C‘EST TOUT POUR MOI
Imparfait mais sincère, énergique et touchant
Lila grandit avec son père et sa sœur dans une cité près de Bruxelles. A l’âge de 11 ans, elle se tourne très vite vers la danse hip-hop qui la fascine elle et sa sœur. Avec ses copines, elles montent un groupe pour montrer de quoi les filles sont capables, malgré le désaccord de son père. Dix ans plus tard, son rêve est de partir à Paris pour percer dans la danse. Pour se faire, elle choisit de mentir à son père qui découvre vite le subterfuge…
Au regard de l’affiche calibrée du stéréotype de la comédie française « djeunz » avec une tête d’affiche du Jamel Comedy Club, il est probable que beaucoup partiront avec des a priori. Il n’y a qu’à observer la polémique faisant rage sur Twitter où beaucoup d’internautes s’interrogent sur la note exceptionnelle des spectateurs sur le site Allociné. Pourtant, après visionnage du film, il faut reconnaître que Nawell Madani et son acolyte Ludovic Colbeau-Justin, co-réalisateur de ce premier long métrage assez personnel pour la comédienne, ont accouché d’un film plaisant sachant balancer entre humour corrosif et moments mélos bien dosés.
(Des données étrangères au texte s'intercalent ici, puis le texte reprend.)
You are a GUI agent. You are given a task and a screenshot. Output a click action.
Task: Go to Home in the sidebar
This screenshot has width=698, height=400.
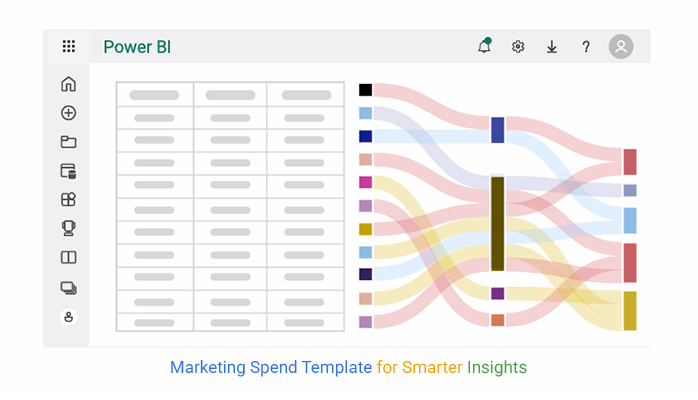point(69,84)
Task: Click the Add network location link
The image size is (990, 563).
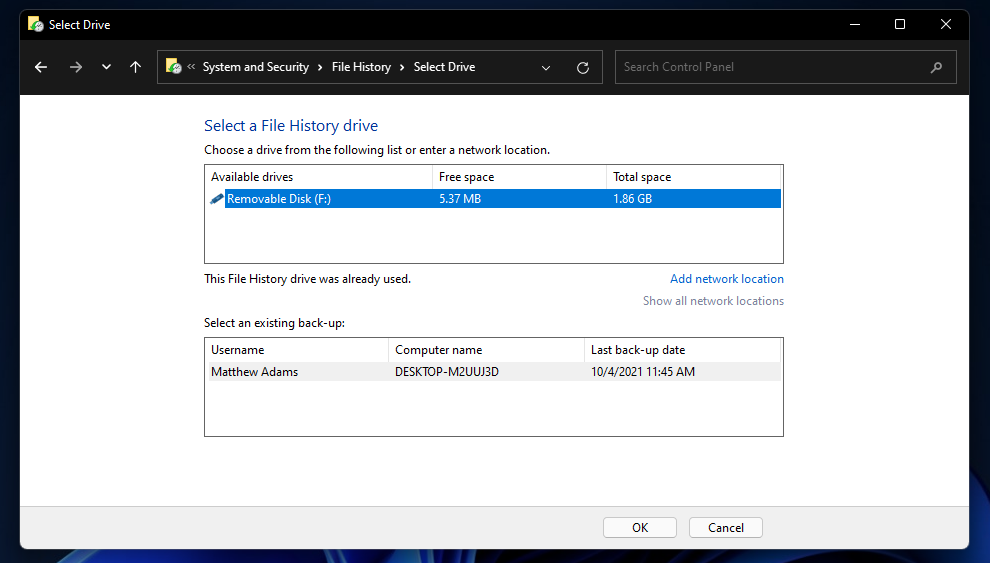Action: [726, 279]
L’humoriste révélée en 2012 par le Jamel Comedy Club y raconte l’histoire de sa conquête de la scène, certes de manière romancée, mais estampillée par son énergie débordante et son apparente sincérité. Si l’on regrettera certainement quelques facilités scénaristiques comme le segment de l’arnaque et du passage en prison paraissant très édulcoré, le reste fait mouche et donne une autre vision de l’univers du stand-up, surtout pour les femmes dont les tentatives de vulgarités ne sont jamais acceptées au même niveau que celles des hommes. Evoluer dans un milieu très masculin n’est jamais facile mais la comédienne et réalisatrice n’hésite pas non plus à remettre un petit tacle à propos du vol des vannes aux stand-uppers américains.
Même s’il ne parvient que trop rarement à l’égaler, "C’est tout pour moi" rappelle "Tout ce qui brille" dans sa narration du désir d’ascension et d’émancipation de son milieu social. Malgré ce que l’on aurait pu penser, le duo a su éviter la caricature pour donner vraiment corps aux personnages et en particulier à celui du père, remarquablement interprété par un véritable chauffeur de taxi. Nawell Madani de son côté a su aussi adapter son énergie débordante pour livrer une interprétation convaincante de son alter-égo Lila. Même si le casting ne livre pas des prestations tout à fait égales (on sent bien que Berléand a beaucoup plus d’expérience que certains), ce défaut est bien rattrapé par l’écriture dont certaines répliques sont bien caractérisées par la plume de Nawell Madani. Les aficionados de l’humoriste seront à coup sûr conquis.